Outro exemplo citado na escala das denúncias envolve diretamente a ex-secretária Márcia Hokama, que ficou à frente da Secretaria Municipal da Fazenda (Sefaz) de abril de 2022 a janeiro deste ano. Segundo a denúncia, ela é suspeita de “padrão de condutas irregulares” e “falsidade ideológica reincidente”.

As práticas ilegais envolvem a prestação de declarações falsas sobre a regularidade fiscal do Município; a ocultação da real causa de inadimplência no Sistema de Informações sobre Requisitos Fiscais (Cauc) – sistema do Tesouro Nacional que funciona como um “extrato de regularidade” para estados e municípios –, a utilização de um parecer técnico supostamente falso e a apresentação de informações contraditórias em audiências públicas.
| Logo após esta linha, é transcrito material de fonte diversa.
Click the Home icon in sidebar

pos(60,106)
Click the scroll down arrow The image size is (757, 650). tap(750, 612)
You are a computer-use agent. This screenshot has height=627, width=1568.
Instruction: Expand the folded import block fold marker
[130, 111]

Durante a conclusão, o TCU cita que o suposto desvio milionário na verba do SUS é agravado “pela suposta participação central da gestão financeira do município (Sefin) na orquestração da irregularidade”.

Ademais, cita que a ausência de alertas da Controladoria-Geral do Município (CGM) diante das supostas manobras é “um forte indício de falha sistêmica”.
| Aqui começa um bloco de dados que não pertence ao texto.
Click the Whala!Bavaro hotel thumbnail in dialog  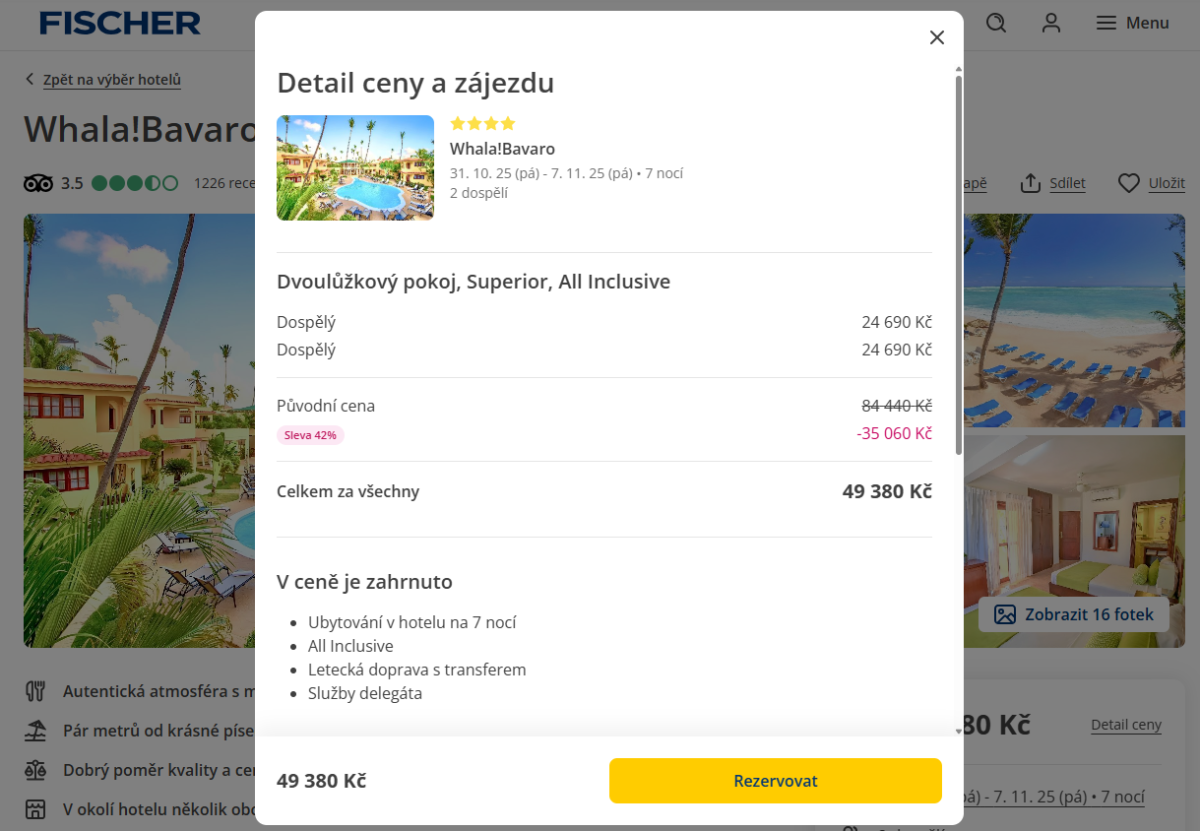click(x=355, y=168)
Caso realmente fique comprovado que a ex-secretária realizou essas ilegalidades, ela pode ser indiciada por violação à Lei de Improbidade Administrativa, que pune agentes públicos e terceiros que agem com desonestidade, visando ao enriquecimento ilícito, lesão ao erário ou violação de princípios da administração, e ao Código Penal.

VERSÃO

Ao Correio do Estado, a Sesau afirma que todas as movimentações orçamentárias citadas nas denúncias foram comunicadas ao Conselho e aos órgãos de controle, incluindo o Tribunal de Contas do Estado de Mato Grosso do Sul (TCE-MS), além de terem sido feitas em conformidade com a legislação vigente e sob aprovação da Câmara Municipal.

“As movimentações orçamentárias citadas referem-se à abertura de créditos suplementares dentro do próprio FMS, realizadas em estrita conformidade com a legislação vigente. Os recursos permaneceram integralmente aplicados na função ‘Saúde’, sem qualquer transposição entre áreas de governo e não houve prejuízo à execução de ações, serviços ou políticas públicas”, explica.

* Saiba 

“Os problemas podem ser ainda mais profundos e abrangentes”, pontua o MPMS na representação enviada ao TCU após obter conhecimento das denúncias de irregularidades na Saúde.